Filtering out strings that only contains digits and/or punctuation - python
I need to filter out only strings that contains only digits and/or a fix set of punctuation.
I've tried checking each character and then summing the Boolean conditions to check if it is equal to the len(str).

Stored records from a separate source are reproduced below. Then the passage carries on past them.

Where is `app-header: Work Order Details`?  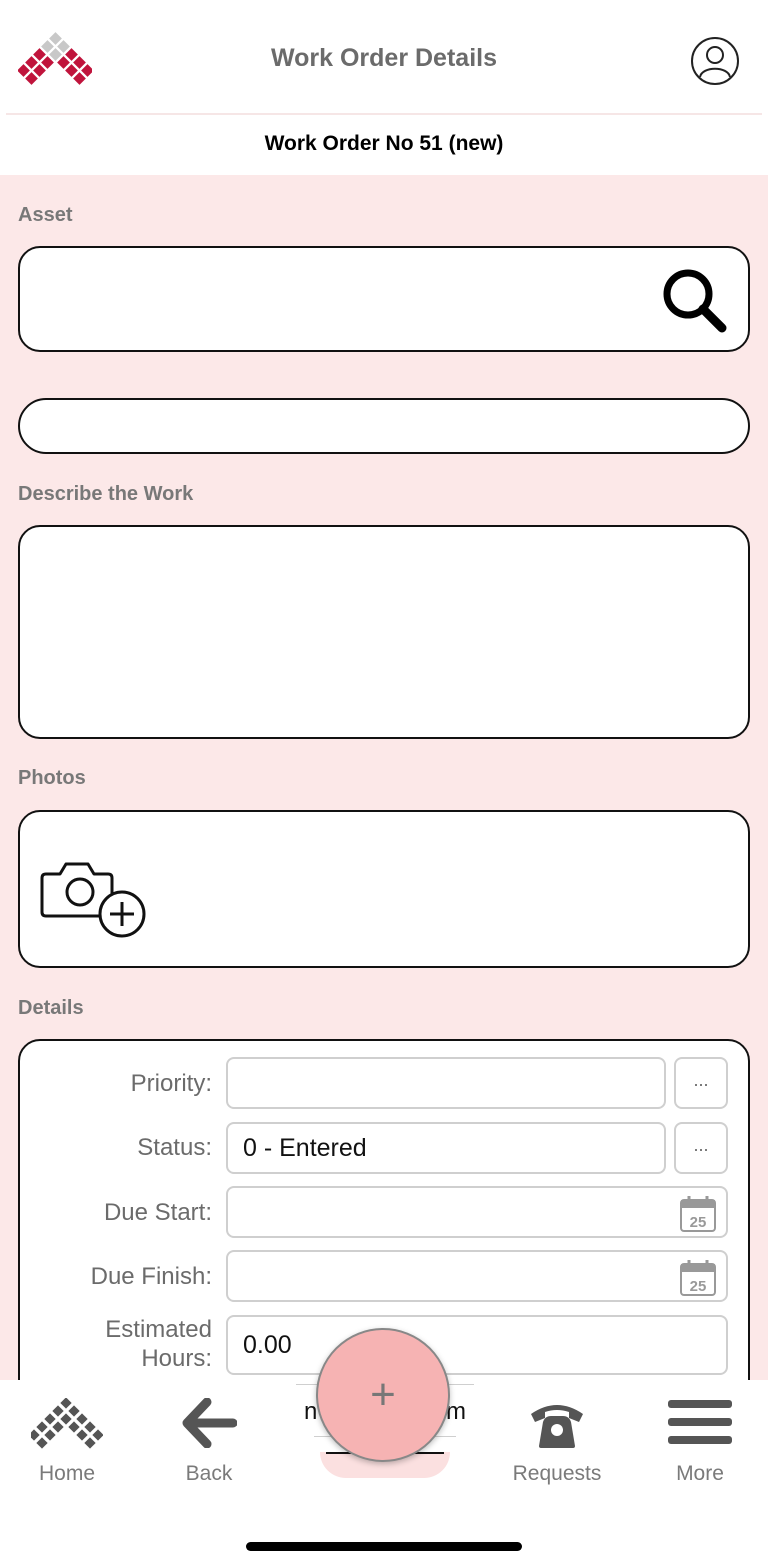
app-header: Work Order Details is located at coordinates (384, 58).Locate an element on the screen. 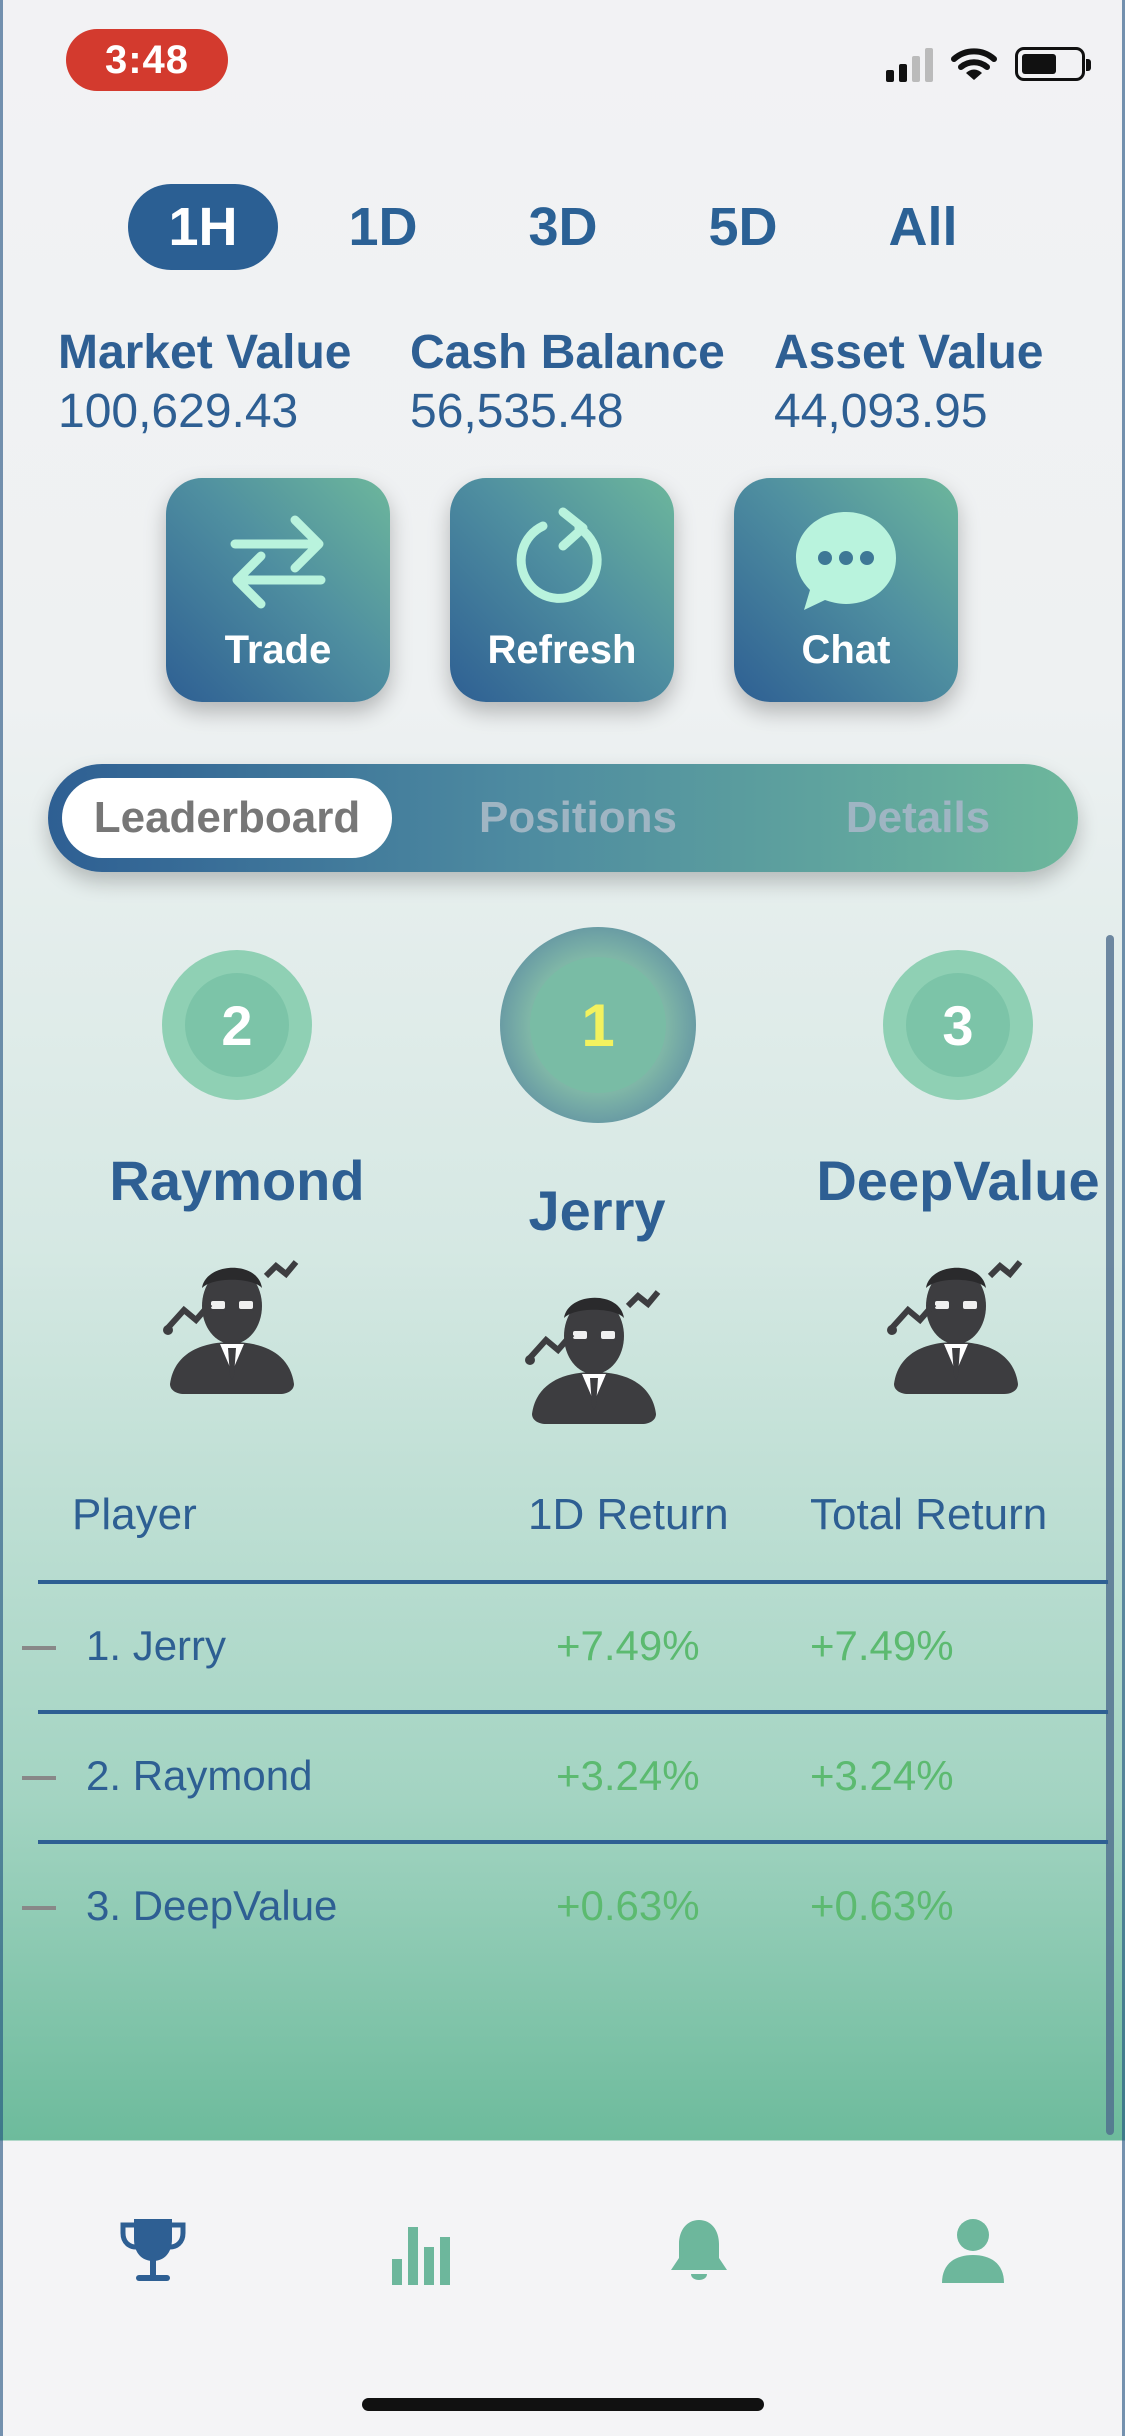 The height and width of the screenshot is (2436, 1125). bell-icon is located at coordinates (699, 2250).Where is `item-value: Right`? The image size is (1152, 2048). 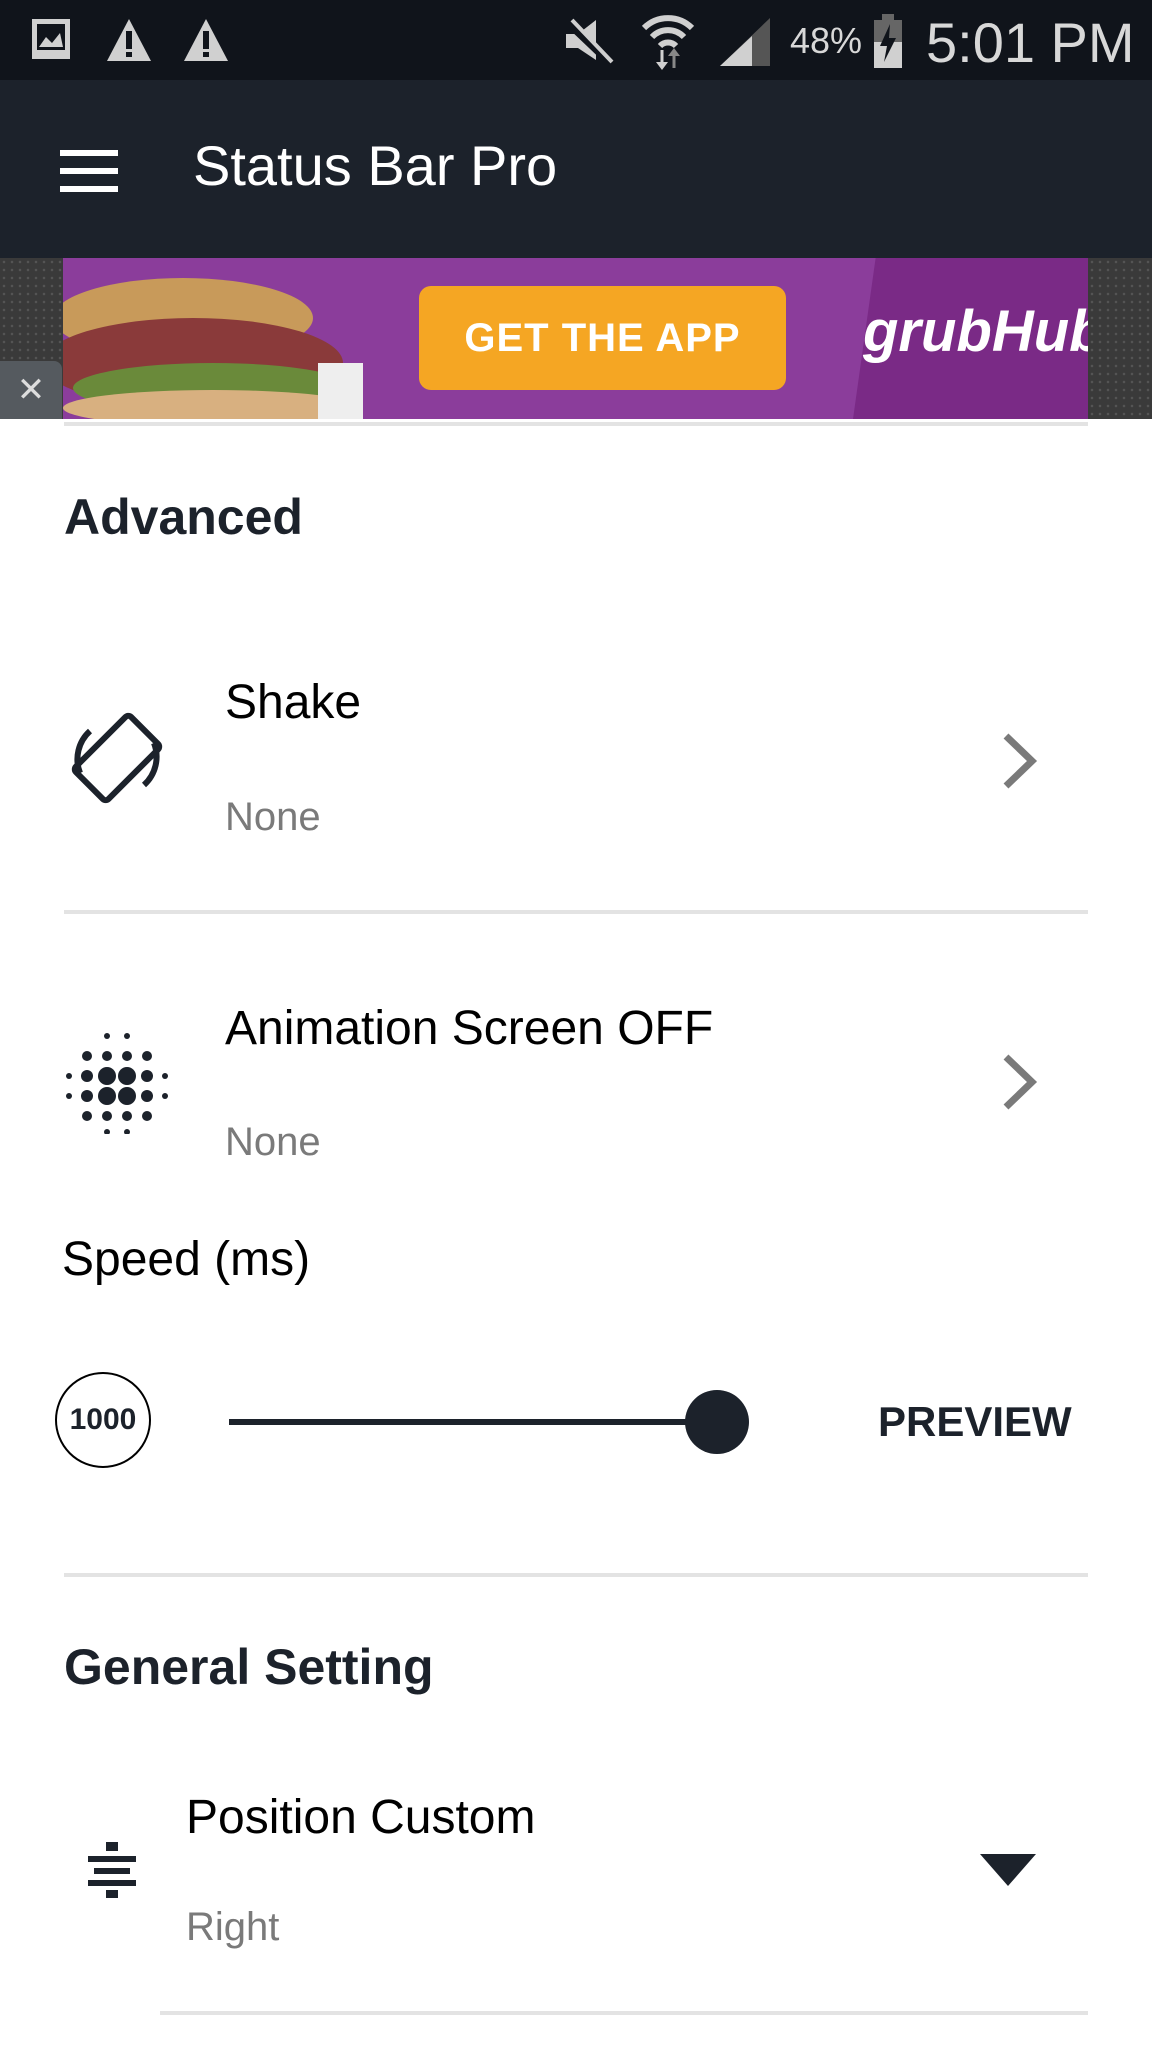 item-value: Right is located at coordinates (233, 1927).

Is there a more pythonic way to do this:
>>> import string
>>> x = ['12,523', '3.46', "this is not", "foo bar 42", "23fa"]
>>> [i for i in x if [True if j.isdigit() else False for j in i] ]
['12,523', '3.46', 'this is not', 'foo bar 42']
>>> [i for i in x if sum([True if j.isdigit() or j in string.punctuation else False for j in i]) == len(i)]
['12,523', '3.46']
Answer
Using all with generator expression, you don't need to count, compare length:
>>> [i for i in x if all(j.isdigit() or j in string.punctuation for j in i)]
['12,523', '3.46']
BTW, above and OP's code will include strings that contains only punctuations.
>>> x = [',,,', '...', '123', 'not number']
>>> [i for i in x if all(j.isdigit() or j in string.punctuation for j in i)]
[',,,', '...', '123']
To handle that, add more condition:
>>> [i for i in x if all(j.isdigit() or j in string.punctuation for j in i) and any(j.isdigit() for j in i)]
['123']
You can make it a little bit faster by storing the result of string.punctuation in a set.
>>> puncs = set(string.punctuation)
>>> [i for i in x if all(j.isdigit() or j in puncs for j in i) and any(j.isdigit() for j in i)]
['123']